# [Zu bearbeitende Aufgaben]
**a.** Wie viele Exponate umfasst die Ausstellung laut dem folgenden Textauszug über Dalí?
**b.** Bitte gib aus dem folgenden Textauszug über Dalí den Abschnitt von „Von Sacha Verna“ bis „of Modern Art.“ wortgetreu wieder.

# [Textauszug]
+-------+
Er war nicht nur eine dramatische, sondern selbst eine ebenso exzentrische wie cineastische Erscheinung: der Maler und Surrealist Salvador Dalí. Seine filmkünstlerische Arbeit mit Regisseuren wie Luis Buñuel oder Alfred Hitchcock ist legendär. Die Ausstellung "Dalí: Painting and Film" im New Yorker Museum of Modern Art zeichnet Dalís Spuren im Film und Spuren des Films in Dalís malerischem Werk nach.

Von Sacha Verna | 13.07.2008
    Salvador Dalí war sieben Monate alt, als in seiner Geburtsstadt, dem spanischen Figueres, das erste Kino eröffnet wurde. Das war 1904 und der Beginn einer lebenslangen Liebesaffäre. Oder zumindest ein passendes Vorzeichen dafür. Denn Dalí, der selbstgekrönte König des Surrealismus und Inbegriff künstlerischer Exzentrik und raffinierter Selbstvermarktung, spielte bis wenige Jahre vor seinem Tod 1989 mit dem Medium Film herum. Er schrieb darüber und war ein leidenschaftlicher Kinogänger. Wie fruchtbar Dalís Verhältnis zum Film tatsächlich war, zeigt nun die Ausstellung "Dalí: Painting and Film" im New Yorker Museum of Modern Art.

    Die Fülle des versammelten Materials ist überwältigend: hundertsiebzig Exponate, darunter Bilder und Zeichnungen, Storyboards und Original-Setdesigns, Briefe und natürlich Filme, von denen einige Teil der Schau selber bilden und viele mehr das Begleitprogramm im museumseigenen Kino bestücken.

    Nun war Salvador Dalí gewiss nicht der erste Künstler, dem der Film als Inspiration und Experimentierfeld zugleich diente. Von Max Ernst über Fernand Léger bis zu Joseph Cornell waren viele Zeitgenossen Dalís vom Film fasziniert. Doch Jodi Hauptman, Mitorganisatorin der Ausstellung, hält einen Aspekt im Fall Dalís für besonders interessant:

    "Der Film kombiniert Realität und Imagination. Wenn Sie also draußen in der Welt filmen, nehmen Sie Bilder von echten Dingen auf. Aber dann kann der Filmemacher diese Bilder in etwas völlig anderes, wunderbar Surreales verwandeln. Und genau das ist Dalís künstlerische Strategie: Mit der ungeheuren Präzision, die er beim Malen anwendet, mit seinem Hyperrealismus stellt er letztlich eine Welt dar, die überhaupt nicht real ist. Sie erscheint surreal oder als etwas aus seinen Träumen. "
+-------+
# [Vorliegendes Material]
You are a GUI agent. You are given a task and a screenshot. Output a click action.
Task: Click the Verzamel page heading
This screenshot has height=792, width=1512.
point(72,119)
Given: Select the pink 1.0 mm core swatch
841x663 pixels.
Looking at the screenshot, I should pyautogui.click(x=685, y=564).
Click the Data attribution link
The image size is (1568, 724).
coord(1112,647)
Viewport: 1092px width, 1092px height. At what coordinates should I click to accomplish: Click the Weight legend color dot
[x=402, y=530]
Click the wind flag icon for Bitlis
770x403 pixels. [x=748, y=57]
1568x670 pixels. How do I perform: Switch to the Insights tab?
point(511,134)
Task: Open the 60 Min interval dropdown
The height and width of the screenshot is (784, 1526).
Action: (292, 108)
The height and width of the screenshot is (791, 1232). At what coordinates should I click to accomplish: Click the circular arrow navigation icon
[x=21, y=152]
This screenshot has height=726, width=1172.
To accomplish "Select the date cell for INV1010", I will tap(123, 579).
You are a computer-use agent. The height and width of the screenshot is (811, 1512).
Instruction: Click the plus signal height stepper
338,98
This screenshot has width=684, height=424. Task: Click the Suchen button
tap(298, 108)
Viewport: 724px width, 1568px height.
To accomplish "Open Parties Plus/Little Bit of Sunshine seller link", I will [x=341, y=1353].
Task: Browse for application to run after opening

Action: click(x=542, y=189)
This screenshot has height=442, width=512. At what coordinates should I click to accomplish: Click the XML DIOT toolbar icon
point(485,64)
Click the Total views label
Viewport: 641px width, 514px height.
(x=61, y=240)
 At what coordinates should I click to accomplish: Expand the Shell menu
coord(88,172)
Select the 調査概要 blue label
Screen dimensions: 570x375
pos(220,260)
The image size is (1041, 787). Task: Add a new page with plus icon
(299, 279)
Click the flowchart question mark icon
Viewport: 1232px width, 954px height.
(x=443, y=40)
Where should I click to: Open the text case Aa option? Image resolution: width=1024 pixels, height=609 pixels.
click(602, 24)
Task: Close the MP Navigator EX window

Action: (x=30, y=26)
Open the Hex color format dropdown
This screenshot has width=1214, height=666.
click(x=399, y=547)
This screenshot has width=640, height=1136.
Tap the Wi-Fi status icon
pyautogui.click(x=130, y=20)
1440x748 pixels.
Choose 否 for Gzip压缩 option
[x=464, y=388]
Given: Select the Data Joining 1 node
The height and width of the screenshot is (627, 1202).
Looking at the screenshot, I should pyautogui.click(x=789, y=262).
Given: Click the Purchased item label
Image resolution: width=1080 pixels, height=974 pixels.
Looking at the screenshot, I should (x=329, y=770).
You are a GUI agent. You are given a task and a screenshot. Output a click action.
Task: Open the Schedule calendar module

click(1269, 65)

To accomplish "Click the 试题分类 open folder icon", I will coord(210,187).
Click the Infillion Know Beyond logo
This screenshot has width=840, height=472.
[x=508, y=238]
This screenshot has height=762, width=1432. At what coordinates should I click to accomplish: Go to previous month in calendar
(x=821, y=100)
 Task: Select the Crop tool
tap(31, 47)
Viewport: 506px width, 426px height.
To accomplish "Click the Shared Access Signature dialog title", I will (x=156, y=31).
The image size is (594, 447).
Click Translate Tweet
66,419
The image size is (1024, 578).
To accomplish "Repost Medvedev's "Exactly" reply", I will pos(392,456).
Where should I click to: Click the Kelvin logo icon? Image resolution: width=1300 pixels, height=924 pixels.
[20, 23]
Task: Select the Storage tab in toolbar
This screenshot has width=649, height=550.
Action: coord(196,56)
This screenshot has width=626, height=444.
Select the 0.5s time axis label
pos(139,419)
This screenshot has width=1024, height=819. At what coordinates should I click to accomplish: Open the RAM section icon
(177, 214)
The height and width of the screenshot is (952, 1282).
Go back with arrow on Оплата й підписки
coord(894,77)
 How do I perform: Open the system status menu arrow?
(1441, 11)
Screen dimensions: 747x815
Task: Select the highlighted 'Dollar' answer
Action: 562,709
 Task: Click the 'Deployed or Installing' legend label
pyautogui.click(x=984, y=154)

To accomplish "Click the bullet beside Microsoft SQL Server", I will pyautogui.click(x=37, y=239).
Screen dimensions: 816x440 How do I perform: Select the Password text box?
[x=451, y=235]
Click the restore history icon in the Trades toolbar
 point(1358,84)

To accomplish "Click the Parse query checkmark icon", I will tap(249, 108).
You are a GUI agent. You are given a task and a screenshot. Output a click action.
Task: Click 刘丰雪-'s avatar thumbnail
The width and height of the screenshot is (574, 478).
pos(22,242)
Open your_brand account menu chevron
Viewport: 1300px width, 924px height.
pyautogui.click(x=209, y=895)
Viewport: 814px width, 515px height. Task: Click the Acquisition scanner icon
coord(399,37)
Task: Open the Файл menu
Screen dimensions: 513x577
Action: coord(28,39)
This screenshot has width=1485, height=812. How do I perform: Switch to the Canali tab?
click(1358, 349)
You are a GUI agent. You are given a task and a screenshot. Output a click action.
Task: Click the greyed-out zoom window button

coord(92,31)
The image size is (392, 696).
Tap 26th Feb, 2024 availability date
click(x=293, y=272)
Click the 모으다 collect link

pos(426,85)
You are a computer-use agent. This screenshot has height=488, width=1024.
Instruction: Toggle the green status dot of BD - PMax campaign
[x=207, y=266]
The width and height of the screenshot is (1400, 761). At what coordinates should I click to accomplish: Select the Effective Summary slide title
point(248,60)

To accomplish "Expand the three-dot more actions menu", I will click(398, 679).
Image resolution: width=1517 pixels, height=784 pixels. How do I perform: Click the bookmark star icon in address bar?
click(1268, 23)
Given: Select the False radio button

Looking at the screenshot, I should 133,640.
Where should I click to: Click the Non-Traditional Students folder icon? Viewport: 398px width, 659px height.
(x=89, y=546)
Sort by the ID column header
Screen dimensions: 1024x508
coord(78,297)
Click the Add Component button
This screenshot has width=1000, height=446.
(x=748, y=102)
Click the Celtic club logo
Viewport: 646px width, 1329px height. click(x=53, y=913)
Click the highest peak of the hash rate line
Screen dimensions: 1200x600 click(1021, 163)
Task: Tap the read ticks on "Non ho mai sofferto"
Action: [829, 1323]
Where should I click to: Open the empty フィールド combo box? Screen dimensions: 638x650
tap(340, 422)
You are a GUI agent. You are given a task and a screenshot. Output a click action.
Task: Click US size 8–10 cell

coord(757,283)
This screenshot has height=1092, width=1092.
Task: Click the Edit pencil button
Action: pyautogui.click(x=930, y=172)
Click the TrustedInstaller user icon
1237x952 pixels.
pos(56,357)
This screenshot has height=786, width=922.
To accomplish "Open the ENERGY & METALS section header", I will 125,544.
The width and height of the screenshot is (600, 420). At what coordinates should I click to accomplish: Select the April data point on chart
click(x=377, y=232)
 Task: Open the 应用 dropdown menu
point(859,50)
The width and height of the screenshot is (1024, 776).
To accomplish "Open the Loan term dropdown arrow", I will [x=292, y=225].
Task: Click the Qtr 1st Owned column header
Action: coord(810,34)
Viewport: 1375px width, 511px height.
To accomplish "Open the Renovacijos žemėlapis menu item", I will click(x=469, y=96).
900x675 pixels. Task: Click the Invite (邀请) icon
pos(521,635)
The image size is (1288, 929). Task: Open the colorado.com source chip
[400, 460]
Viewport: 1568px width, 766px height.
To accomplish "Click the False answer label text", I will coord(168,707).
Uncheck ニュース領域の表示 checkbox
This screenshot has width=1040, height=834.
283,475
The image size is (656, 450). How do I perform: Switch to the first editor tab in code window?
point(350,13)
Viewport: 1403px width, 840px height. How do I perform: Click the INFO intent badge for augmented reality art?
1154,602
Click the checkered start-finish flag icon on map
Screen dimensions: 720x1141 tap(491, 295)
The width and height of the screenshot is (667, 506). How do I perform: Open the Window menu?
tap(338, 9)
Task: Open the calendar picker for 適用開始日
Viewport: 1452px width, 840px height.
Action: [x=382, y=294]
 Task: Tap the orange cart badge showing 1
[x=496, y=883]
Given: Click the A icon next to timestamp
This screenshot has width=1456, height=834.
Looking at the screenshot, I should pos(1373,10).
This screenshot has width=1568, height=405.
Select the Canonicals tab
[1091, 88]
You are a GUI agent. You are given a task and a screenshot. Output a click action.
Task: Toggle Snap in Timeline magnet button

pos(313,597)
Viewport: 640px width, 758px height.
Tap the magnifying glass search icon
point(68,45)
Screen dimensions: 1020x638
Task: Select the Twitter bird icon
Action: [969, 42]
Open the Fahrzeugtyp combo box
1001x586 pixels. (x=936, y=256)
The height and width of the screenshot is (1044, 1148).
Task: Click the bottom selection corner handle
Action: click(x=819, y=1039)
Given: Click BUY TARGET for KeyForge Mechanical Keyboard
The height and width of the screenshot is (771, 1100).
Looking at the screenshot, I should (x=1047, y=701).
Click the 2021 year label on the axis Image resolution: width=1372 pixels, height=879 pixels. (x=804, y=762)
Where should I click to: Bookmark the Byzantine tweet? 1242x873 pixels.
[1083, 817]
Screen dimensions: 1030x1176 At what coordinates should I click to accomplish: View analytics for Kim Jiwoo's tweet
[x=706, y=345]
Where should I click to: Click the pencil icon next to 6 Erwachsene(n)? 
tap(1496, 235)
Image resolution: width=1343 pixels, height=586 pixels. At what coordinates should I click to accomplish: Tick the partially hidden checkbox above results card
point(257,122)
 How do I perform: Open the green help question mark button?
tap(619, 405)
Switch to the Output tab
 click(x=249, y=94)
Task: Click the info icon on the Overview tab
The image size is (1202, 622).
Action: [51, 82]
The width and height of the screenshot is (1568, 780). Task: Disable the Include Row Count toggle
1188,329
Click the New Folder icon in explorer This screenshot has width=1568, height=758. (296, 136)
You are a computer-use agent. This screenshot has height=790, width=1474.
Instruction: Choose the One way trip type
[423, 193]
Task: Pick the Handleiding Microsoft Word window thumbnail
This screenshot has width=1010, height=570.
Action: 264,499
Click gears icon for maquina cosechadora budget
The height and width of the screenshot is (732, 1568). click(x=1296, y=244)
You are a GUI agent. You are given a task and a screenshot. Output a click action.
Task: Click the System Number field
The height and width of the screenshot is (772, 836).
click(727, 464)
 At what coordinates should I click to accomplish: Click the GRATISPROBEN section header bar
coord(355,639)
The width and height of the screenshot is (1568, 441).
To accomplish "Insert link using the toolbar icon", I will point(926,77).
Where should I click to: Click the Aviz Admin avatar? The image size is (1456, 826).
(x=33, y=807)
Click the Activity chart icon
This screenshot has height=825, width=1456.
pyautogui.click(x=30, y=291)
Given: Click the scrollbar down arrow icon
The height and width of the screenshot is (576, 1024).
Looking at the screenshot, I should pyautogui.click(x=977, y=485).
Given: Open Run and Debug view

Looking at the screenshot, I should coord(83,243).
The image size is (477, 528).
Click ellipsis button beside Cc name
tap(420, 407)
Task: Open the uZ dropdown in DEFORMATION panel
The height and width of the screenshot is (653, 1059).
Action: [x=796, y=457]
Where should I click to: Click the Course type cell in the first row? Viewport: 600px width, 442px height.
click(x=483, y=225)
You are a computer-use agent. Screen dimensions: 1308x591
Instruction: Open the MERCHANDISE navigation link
+-------+
# [Lösungen]
**a.** Die Ausstellung umfasst hundertsiebzig Exponate.

**b.**
Von Sacha Verna | 13.07.2008
    Salvador Dalí war sieben Monate alt, als in seiner Geburtsstadt, dem spanischen Figueres, das erste Kino eröffnet wurde. Das war 1904 und der Beginn einer lebenslangen Liebesaffäre. Oder zumindest ein passendes Vorzeichen dafür. Denn Dalí, der selbstgekrönte König des Surrealismus und Inbegriff künstlerischer Exzentrik und raffinierter Selbstvermarktung, spielte bis wenige Jahre vor seinem Tod 1989 mit dem Medium Film herum. Er schrieb darüber und war ein leidenschaftlicher Kinogänger. Wie fruchtbar Dalís Verhältnis zum Film tatsächlich war, zeigt nun die Ausstellung "Dalí: Painting and Film" im New Yorker Museum of Modern Art.